Personal information
- Full name: Oliver Findlay Mortimer Sykes
- Born: 6 March 2005 (age 21) Wandsworth, London, England
- Height: 6 ft 2 in (1.88 m)
- Batting: Left-handed
- Bowling: Right-arm medium

Domestic team information
- 2024–present: Surrey (squad no. 54)
- 2026: MI London
- First-class debut: 26 September 2024 Surrey v Essex
- List A debut: 6 August 2024 Surrey v Leicestershire

Career statistics
| Competition | FC | LA | T20 |
| Matches | 3 | 18 | 14 |
| Runs scored | 54 | 654 | 111 |
| Batting average | 13.50 | 40.87 | 13.87 |
| 100s/50s | 0/0 | 1/4 | 0/0 |
| Top score | 37 | 115 | 44* |
| Balls bowled | 66 | 234 | – |
| Wickets | 0 | 8 | – |
| Bowling average | – | 29.25 | – |
| 5 wickets in innings | – | 0 | – |
| 10 wickets in match | – | 0 | – |
| Best bowling | – | 3/44 | – |
| Catches/stumpings | 1/– | 4/– | 6/– |
- Source: CricInfo, 12 September 2026

= Ollie Sykes (cricketer) =

English cricketer (born 2005)

Oliver Findlay Mortimer Sykes (born 6 March 2005) is an English cricketer who plays for Surrey County Cricket Club.
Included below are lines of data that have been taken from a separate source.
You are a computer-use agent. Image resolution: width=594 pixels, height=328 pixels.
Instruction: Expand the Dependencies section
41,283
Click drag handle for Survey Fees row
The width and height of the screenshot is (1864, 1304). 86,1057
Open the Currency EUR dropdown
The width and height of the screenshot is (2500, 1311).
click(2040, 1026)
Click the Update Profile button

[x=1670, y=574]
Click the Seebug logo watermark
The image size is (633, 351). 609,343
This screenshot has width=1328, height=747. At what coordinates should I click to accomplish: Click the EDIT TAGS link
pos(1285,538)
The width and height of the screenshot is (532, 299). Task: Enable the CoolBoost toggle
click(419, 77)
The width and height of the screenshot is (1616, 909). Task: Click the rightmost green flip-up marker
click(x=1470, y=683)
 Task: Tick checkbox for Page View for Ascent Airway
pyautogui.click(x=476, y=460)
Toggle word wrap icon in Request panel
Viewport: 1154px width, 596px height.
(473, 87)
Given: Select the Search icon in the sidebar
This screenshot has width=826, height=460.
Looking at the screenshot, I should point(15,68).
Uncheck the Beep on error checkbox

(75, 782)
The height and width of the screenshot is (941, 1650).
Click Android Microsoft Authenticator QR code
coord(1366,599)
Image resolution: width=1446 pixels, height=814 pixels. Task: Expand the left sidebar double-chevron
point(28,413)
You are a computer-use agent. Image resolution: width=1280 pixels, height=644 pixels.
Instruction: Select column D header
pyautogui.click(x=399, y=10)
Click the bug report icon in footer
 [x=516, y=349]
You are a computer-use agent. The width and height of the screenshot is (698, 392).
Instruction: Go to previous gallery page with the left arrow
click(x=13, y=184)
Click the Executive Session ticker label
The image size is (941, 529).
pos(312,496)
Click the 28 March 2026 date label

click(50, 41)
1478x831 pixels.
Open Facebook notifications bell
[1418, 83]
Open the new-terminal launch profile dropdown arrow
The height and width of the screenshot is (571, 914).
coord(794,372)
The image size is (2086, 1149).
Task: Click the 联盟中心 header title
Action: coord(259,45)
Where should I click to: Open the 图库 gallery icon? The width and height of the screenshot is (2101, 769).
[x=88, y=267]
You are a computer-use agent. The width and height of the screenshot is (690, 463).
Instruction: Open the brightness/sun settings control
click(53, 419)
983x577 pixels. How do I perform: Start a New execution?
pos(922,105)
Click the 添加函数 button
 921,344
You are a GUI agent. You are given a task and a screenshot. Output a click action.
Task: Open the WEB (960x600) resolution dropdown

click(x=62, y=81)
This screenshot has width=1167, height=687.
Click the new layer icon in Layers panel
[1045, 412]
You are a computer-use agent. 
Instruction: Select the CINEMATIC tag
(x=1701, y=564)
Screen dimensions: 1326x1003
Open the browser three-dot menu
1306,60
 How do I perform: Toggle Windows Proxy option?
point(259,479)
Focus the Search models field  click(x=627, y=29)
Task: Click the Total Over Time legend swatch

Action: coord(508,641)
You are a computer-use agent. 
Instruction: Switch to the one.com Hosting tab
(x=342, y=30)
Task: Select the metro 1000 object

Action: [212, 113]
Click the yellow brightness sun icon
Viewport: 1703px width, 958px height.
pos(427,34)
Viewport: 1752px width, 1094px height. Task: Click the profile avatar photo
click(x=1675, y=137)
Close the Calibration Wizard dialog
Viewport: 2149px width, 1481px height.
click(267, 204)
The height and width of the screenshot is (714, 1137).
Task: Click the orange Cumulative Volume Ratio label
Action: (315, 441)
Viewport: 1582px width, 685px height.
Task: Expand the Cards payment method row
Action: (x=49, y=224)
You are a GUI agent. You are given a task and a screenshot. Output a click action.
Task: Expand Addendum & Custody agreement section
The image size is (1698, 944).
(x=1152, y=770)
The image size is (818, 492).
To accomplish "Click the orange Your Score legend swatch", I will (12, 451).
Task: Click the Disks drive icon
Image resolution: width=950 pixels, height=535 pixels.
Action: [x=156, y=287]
He is a left-handed batsman and right arm medium pace bowler.

==Early life==
Sykes attended Dulwich Prep London followed by Tonbridge School. In 2024, he was named Wisden Schools Cricketer of the Year after taking 30 wickets and scoring 935 runs for Tonbridge in the 2023 summer.

==Career==
Sykes joined the Surrey Academy in May 2023. In July 2024, he signed a rookie contract with Surrey. He made his T20 debut for Surrey in the 2024 T20 Blast against Kent Spitfires on 7 July 2024. He made his List A debut for Surrey on 6 August 2024 in the One-Day Cup against Leicestershire. He scored his first half century when striking 87 from 56 balls in an unbeaten 150-run partnership with Josh Blake against Essex on 9 August 2024. That month, he scored his maiden century in the One Day Cup for Surrey against Derbyshire. He made his first-class debut along with Josh Blake and Yousef Majid, for Surrey in the 2024 County Championship on 26 September 2024, against Essex.

In September 2026, Sykes was included in the England Lions cricket team squad for two T20s against Sri Lanka.